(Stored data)

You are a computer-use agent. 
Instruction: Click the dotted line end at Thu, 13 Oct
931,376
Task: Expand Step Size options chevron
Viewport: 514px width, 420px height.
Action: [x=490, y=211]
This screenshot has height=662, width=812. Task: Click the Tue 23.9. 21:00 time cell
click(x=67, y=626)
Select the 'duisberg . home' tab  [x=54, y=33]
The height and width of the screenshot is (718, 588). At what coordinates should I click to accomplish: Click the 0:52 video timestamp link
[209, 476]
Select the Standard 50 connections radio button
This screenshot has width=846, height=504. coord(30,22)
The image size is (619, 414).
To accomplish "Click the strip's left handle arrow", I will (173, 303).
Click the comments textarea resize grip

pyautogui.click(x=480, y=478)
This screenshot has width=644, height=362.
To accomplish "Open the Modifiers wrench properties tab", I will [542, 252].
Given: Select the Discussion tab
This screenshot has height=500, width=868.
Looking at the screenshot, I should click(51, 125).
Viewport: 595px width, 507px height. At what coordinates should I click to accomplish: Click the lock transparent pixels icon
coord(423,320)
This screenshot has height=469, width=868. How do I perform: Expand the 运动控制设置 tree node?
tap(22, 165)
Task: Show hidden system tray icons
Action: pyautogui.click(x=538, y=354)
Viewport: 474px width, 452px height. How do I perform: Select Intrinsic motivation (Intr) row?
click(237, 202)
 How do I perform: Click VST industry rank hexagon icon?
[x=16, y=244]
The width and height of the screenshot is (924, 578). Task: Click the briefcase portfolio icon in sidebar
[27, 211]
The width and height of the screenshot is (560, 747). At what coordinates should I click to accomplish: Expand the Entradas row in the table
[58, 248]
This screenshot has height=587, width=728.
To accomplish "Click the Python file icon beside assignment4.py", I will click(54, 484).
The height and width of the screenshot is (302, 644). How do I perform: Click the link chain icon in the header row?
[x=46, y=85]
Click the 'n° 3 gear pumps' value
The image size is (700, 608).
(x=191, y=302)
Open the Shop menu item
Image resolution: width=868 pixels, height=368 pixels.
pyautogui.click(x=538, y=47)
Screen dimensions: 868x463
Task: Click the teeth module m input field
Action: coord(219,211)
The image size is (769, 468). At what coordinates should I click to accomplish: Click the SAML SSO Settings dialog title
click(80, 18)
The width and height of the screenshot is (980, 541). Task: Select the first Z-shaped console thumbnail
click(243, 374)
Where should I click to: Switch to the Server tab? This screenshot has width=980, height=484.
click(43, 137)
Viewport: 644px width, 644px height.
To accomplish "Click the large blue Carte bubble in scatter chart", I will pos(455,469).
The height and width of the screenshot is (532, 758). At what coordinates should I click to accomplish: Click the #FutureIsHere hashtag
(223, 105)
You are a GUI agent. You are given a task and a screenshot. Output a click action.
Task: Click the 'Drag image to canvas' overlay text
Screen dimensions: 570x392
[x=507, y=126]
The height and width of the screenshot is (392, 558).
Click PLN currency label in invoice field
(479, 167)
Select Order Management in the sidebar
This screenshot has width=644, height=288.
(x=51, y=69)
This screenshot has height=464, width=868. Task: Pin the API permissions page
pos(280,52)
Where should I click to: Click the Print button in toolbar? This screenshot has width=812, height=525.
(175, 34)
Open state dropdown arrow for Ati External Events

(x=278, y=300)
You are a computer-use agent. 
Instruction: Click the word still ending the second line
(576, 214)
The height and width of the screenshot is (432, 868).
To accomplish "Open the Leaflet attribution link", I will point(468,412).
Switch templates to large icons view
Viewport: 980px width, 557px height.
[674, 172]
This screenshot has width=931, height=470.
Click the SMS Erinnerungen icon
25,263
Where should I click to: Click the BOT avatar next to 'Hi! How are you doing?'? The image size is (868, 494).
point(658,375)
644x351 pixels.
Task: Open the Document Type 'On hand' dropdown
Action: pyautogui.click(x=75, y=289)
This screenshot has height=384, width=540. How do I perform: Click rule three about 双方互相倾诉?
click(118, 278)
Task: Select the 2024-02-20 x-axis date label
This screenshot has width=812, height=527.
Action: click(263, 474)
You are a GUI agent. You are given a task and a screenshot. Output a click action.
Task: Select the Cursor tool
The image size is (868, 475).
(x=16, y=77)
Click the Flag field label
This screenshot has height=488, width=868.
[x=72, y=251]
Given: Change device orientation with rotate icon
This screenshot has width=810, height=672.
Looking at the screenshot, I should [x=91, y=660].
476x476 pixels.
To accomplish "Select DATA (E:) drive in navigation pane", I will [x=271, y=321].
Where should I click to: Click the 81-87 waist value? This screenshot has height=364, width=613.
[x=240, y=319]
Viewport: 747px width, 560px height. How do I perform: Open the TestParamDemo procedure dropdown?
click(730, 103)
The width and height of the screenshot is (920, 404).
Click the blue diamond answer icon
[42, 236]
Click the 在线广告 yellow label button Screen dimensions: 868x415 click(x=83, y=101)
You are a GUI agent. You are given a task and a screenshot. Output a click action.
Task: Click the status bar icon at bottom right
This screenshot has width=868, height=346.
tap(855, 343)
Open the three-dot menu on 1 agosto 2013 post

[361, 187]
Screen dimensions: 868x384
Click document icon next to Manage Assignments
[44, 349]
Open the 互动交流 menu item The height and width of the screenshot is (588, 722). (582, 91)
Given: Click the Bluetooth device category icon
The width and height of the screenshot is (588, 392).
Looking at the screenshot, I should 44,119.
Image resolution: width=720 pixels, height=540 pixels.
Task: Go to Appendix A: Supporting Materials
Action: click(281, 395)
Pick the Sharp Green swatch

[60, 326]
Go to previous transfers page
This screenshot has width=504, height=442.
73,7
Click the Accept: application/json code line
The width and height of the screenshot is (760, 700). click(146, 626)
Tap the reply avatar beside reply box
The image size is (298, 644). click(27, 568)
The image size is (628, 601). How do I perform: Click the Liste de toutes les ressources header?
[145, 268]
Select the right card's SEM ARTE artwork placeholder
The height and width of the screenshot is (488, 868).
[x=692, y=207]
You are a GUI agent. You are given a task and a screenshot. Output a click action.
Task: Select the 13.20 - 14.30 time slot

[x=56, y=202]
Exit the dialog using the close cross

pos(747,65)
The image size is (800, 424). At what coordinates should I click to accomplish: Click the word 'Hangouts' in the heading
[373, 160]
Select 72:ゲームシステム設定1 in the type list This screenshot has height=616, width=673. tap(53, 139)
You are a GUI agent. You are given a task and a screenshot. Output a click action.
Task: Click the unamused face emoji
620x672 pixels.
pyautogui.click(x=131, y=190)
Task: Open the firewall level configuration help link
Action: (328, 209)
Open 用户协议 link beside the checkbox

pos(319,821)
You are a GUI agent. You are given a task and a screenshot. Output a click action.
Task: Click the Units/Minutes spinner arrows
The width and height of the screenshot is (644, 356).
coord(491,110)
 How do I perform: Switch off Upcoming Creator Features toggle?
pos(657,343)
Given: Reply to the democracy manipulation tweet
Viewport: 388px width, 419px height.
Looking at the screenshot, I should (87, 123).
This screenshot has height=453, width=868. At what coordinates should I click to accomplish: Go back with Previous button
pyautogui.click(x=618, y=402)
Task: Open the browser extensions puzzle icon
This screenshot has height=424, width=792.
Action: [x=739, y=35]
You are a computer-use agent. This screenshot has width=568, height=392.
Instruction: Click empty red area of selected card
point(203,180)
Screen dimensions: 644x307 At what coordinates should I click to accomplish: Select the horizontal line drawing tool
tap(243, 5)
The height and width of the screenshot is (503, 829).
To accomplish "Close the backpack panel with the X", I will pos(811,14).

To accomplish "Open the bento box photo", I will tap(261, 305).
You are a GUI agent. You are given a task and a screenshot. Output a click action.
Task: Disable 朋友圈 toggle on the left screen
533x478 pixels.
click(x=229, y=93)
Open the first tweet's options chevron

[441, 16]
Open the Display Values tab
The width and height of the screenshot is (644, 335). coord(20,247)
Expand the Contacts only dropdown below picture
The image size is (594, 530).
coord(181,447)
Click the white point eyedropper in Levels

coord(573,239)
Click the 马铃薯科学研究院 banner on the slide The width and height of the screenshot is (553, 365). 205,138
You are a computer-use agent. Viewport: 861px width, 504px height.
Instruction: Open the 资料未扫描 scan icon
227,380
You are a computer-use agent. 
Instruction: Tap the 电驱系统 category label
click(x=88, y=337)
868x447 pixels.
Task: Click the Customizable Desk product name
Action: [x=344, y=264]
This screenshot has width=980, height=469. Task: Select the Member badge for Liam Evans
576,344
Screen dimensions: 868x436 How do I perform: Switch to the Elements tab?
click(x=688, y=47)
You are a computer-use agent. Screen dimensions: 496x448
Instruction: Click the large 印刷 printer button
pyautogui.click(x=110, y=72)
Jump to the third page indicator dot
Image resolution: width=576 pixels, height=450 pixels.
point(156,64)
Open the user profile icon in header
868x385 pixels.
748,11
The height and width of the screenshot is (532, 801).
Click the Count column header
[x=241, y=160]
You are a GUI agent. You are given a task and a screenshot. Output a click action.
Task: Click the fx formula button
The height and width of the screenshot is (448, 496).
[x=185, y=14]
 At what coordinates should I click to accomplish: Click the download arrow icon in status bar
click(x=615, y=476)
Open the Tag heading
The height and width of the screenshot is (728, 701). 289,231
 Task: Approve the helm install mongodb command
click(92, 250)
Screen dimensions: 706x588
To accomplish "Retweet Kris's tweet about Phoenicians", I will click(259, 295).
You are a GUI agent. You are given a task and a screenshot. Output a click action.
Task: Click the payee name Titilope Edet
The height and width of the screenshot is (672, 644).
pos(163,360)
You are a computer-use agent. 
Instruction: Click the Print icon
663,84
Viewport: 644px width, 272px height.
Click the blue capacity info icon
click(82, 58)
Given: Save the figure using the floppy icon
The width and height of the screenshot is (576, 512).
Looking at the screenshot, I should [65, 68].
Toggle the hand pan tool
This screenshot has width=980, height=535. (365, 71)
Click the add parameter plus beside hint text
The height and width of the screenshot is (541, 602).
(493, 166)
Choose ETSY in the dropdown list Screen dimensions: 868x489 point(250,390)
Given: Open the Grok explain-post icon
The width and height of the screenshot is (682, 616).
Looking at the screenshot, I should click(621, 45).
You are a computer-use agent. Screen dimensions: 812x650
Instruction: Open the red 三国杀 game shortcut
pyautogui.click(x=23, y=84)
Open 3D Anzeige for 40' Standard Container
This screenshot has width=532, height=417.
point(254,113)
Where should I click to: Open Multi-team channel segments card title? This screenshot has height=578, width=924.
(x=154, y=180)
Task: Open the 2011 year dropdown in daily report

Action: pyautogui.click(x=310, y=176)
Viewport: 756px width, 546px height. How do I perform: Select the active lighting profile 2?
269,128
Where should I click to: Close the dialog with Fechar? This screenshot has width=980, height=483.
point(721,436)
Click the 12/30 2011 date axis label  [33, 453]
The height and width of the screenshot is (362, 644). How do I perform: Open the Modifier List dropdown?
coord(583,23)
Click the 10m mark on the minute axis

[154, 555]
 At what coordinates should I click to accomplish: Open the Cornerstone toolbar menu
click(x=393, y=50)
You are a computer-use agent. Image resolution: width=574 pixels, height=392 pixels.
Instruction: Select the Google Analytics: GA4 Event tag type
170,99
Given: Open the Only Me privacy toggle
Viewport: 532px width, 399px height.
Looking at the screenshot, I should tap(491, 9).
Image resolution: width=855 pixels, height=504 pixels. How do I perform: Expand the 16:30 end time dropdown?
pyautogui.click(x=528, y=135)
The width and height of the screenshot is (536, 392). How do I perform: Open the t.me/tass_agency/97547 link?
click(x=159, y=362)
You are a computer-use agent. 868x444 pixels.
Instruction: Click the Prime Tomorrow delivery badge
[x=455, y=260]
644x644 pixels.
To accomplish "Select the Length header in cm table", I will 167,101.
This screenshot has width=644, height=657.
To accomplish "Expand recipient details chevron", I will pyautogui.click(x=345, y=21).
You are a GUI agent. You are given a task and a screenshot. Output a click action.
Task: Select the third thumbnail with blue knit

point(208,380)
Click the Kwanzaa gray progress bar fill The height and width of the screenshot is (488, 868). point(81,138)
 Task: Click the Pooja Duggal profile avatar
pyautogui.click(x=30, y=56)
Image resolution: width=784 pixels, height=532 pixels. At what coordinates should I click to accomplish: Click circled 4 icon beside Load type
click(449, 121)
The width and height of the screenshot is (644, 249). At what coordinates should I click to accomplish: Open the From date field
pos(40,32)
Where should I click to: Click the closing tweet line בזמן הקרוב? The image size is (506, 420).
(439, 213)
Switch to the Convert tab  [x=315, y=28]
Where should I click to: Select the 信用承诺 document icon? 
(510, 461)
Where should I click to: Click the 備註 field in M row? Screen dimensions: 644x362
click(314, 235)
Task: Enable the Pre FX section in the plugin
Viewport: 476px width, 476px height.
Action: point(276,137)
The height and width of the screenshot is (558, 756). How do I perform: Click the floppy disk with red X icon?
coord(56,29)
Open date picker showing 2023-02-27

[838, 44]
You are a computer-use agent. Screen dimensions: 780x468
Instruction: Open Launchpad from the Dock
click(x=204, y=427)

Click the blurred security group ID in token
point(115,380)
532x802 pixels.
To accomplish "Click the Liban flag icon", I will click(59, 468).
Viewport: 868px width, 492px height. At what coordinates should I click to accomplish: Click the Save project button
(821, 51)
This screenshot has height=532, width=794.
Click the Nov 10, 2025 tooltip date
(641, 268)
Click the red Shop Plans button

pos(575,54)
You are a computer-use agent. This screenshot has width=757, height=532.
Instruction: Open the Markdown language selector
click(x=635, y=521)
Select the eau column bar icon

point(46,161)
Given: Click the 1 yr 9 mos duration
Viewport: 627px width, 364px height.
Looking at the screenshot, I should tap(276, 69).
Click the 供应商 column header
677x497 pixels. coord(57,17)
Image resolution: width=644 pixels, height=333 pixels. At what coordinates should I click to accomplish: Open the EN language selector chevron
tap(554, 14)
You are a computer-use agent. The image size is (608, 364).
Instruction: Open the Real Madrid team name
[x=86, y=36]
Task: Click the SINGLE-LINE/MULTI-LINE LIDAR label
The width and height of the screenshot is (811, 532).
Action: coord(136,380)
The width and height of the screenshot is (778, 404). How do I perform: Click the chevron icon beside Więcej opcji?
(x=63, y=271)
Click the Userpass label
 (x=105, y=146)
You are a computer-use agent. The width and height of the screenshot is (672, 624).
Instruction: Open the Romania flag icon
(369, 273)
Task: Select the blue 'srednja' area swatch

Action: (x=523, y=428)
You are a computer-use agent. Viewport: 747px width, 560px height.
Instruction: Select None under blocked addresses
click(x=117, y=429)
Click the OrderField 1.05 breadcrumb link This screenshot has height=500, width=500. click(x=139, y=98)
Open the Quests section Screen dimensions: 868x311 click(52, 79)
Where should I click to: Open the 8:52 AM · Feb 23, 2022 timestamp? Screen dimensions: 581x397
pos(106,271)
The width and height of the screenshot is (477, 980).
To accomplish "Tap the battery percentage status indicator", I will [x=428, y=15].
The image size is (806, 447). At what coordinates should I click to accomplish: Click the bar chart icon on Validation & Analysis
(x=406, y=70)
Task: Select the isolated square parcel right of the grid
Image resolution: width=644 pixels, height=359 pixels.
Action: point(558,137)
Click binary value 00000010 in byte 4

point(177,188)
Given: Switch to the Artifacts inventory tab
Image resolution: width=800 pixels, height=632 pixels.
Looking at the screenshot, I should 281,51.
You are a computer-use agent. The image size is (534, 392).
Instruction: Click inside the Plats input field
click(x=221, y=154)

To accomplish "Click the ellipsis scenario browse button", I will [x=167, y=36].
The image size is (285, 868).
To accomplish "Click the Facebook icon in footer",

* **AIM OF THE TASK**
Look above for the line with "Instruction: Open the Markdown" and the line with "Task: Click the SINGLE-LINE/MULTI-LINE"; transcribe both and all lines in between, exactly, and nothing else.

* **FINISHED EXERCISE**
Instruction: Open the Markdown language selector
click(x=635, y=521)
Select the eau column bar icon

point(46,161)
Given: Click the 1 yr 9 mos duration
Viewport: 627px width, 364px height.
Looking at the screenshot, I should tap(276, 69).
Click the 供应商 column header
677x497 pixels. coord(57,17)
Image resolution: width=644 pixels, height=333 pixels. At what coordinates should I click to accomplish: Open the EN language selector chevron
tap(554, 14)
You are a computer-use agent. The image size is (608, 364).
Instruction: Open the Real Madrid team name
[x=86, y=36]
Task: Click the SINGLE-LINE/MULTI-LINE LIDAR label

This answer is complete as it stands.